Format the lines starting at "Locate an element" and ending at "y-tick-label: 76 is" as a Markdown table with the columns Row and Line, skipping blank lines and leaving out the pictures.
[Dataset records — start]
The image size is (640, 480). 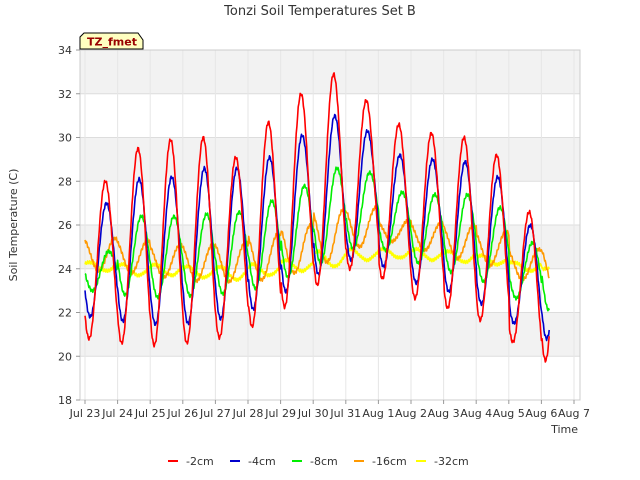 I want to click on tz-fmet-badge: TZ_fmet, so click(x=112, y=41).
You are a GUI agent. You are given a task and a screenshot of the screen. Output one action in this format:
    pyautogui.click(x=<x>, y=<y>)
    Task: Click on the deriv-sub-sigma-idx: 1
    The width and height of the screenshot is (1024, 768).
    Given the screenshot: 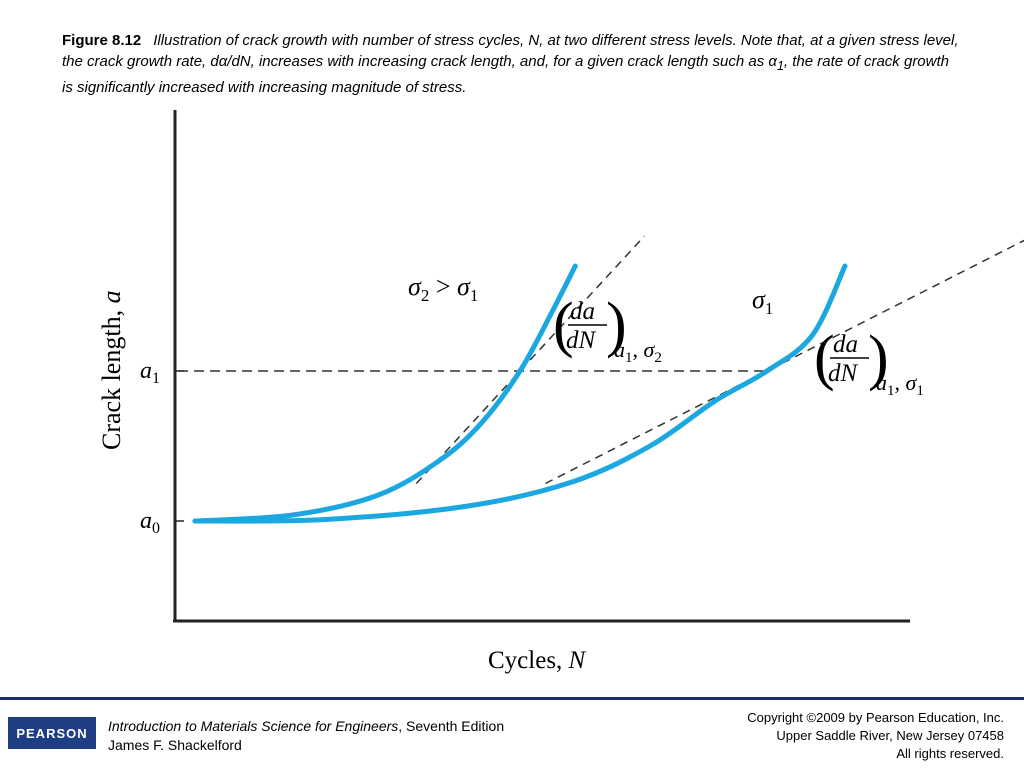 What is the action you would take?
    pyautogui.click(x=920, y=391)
[Dataset records — finish]
[Dataset records — start]
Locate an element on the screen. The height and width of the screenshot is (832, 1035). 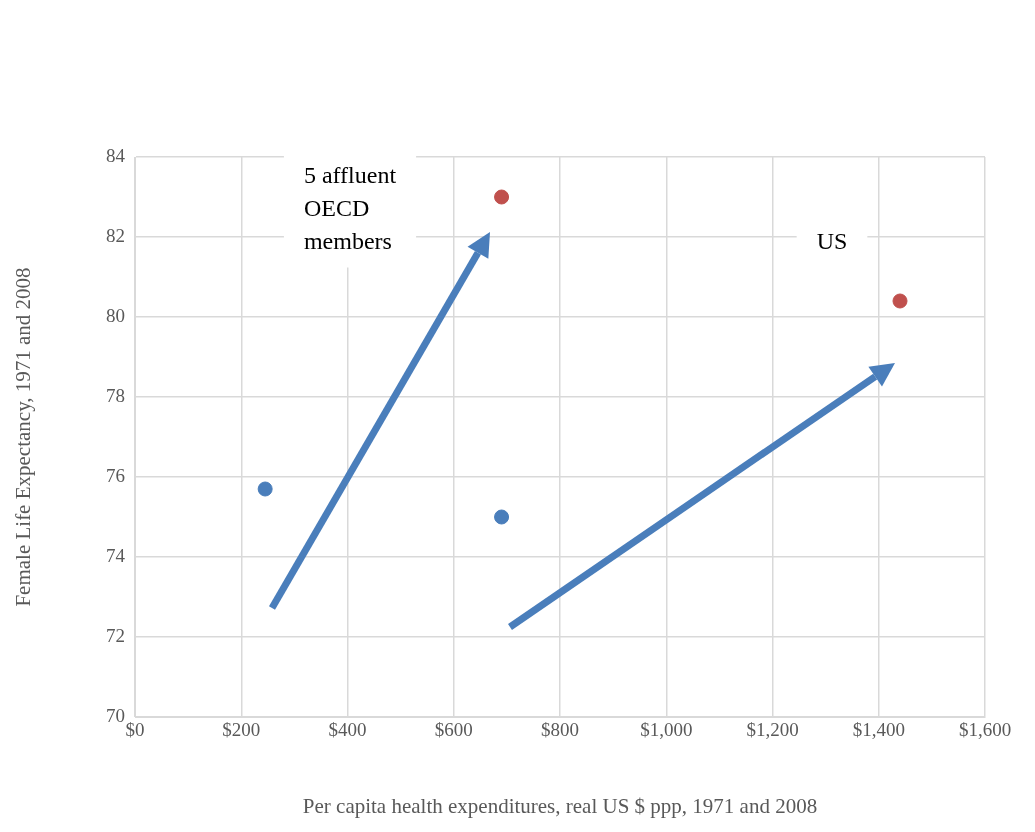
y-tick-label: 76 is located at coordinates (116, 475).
[Dataset records — finish]
[Dataset records — start]
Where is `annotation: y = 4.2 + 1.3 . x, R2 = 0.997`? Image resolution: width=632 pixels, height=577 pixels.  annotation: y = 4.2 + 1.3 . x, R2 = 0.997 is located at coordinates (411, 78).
[Dataset records — finish]
Written answer:
| Row | Line |
|---|---|
| 1 | Locate an element on the screen. The height and width of the screenshot is (832, 1035).  |
| 2 | y-tick-label: 76 is located at coordinates (116, 475). |